In this section we will show how to build some simple hyper data based applications based on streams and banana-rdf in order to overcome the previous limitations we discovered with threads and Futures. We will do this by going over important parts of the Ammonite Script akkaHttp.sc that has been placed in this wiki. But unlike the previous section we won't go over every step in full detail.

Importing Akka HTTP and its dependency is a simple as pasting this one line into the ammonite shell.

import $ivy.`com.typesafe.akka::akka-http:10.0.9`

The main libraries we need are then important for use in the shell/script with

import akka.actor.ActorSystem
import akka.actor.SupervisorStrategy
import akka.http.scaladsl.Http
import akka.http.scaladsl.model.{Uri=>AkkaUri,_}

import akka.stream.{ActorMaterializer, ActorMaterializerSettings,Supervision,_}
import akka.stream.scaladsl._
import akka.{ NotUsed, Done }
import akka.event.Logging

We then just need to start the Actor environement with

val shortScriptConf = ConfigFactory.parseString("""
   |akka {
   |   loggers = ["akka.event.Logging$DefaultLogger"]
   |   logging-filter = "akka.event.DefaultLoggingFilter"
   |   loglevel = "ERROR"
   |}
 """.stripMargin)
implicit val system = ActorSystem("akka_ammonite_script",shortScriptConf)
val log = Logging(system.eventStream, "banana-rdf")
implicit val materializer = ActorMaterializer(
                ActorMaterializerSettings(system).withSupervisionStrategy(Supervision.resumingDecider))
implicit val ec: ExecutionContext = system.dispatcher

This time we will not mention the Sesame implementation of banana-rdf explicity when using each types, as we did in the previous section instead we will just use the Rdf value imported by Sesame which identifies that with Sesame. If we switch to the well known Java Jena library, or our banana's own Plantain library, those will import an identically named Rdf value but this time tied to the different implementation. As a result the only thing we will need to change are the few imports where those names appear:

import $ivy.`org.w3::banana-sesame:0.8.4-SNAPSHOT`
import org.w3.banana.sesame.Sesame
import Sesame._
import Sesame.ops._

Todo: give the above imports for Jena and Plantain

Strongly Typed Mime Types

Akka's whole HTTP layer is strongly typed, allowing errors in constructing HTTP headers or in parsing them to be caught at compilation time. And indeed even mime types are strongly typed objects. Akka does not come with the RDF mime types, so we just build them ourselves in the RdfMediaTypes object.
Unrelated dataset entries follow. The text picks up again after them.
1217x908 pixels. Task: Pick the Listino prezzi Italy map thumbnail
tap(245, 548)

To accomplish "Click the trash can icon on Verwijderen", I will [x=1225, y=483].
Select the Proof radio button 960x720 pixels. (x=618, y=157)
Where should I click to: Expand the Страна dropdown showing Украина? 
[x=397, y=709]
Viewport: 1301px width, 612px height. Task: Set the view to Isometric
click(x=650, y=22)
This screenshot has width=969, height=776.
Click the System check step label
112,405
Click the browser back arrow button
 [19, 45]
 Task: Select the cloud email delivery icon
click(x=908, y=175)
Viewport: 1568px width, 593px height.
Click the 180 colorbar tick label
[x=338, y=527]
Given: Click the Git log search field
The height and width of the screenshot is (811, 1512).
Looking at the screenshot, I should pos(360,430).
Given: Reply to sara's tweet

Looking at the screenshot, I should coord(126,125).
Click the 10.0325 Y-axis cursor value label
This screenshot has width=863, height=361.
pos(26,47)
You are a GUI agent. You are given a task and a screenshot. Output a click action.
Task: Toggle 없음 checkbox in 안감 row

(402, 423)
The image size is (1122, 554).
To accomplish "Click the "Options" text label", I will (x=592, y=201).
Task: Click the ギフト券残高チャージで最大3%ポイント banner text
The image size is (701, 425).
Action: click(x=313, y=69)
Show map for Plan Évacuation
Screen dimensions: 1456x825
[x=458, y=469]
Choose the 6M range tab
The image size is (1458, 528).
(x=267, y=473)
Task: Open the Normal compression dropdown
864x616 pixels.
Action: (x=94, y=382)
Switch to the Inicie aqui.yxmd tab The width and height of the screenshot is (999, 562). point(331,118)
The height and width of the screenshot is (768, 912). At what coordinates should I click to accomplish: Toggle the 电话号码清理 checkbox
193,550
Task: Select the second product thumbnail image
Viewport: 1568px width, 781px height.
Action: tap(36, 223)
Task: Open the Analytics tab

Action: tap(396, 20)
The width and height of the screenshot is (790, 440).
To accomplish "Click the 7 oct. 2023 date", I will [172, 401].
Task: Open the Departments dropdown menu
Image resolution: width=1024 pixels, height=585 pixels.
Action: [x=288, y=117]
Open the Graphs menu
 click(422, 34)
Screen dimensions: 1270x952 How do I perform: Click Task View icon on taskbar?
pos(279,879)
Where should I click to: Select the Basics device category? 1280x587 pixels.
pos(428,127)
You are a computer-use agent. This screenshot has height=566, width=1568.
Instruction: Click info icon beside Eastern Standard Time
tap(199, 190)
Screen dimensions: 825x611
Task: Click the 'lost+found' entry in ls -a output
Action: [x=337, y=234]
   val `text/turtle` = text("turtle","ttl")
   val `application/rdf+xml` = applicationWithOpenCharset("rdf+xml","rdf")
   val `application/ntriples` = applicationWithFixedCharset("ntriples",`UTF-8`,"nt")
   val `application/ld+json` = applicationWithOpenCharset("ld+json","jsonld")

For RDFa we can just use the Akka provided default HTML mime type.

We can then create our Unmarshallers for the 4 most used rdf mime types, which will be used to transform the stream of an HTTP connection to an Rdf#Graph.

   def rdfUnmarshaller(requestUri: AkkaUri): FromEntityUnmarshaller[Try[Rdf#Graph]] = {
        import Unmarshaller._
        //todo: use non blocking parsers
        val rdfunmarshaller = PredefinedFromEntityUnmarshallers.stringUnmarshaller mapWithInput { (entity, string) 
           val reader = entity.contentType.mediaType match { //<- this needs to be tuned!
              case `text/turtle` => turtleReader
              case `application/rdf+xml` => rdfXMLReader
              case `application/ntriples` => ntriplesReader
              case `application/ld+json` => jsonldReader
           }
           reader.read(new java.io.StringReader(string),requestUri.toString)
        }
        rdfunmarshaller.forContentTypes(`text/turtle`,`application/rdf+xml`,`application/ntriples`,`application/ld+json`)
  }

Todo: add RDFa unmarshaller

Notice that because banana-rdf does not have a non-blocking parser API, we need to read the whole string into memory and then parse it. Non blocking streaming parsers could be very useful in many scenarios such as when the aim is just to save the data to a database, or in the case where the need is just to pass it along. See issue 211 on that topic. But even here it is clear that it could save having to store the original stream in memory, and just construct the graph.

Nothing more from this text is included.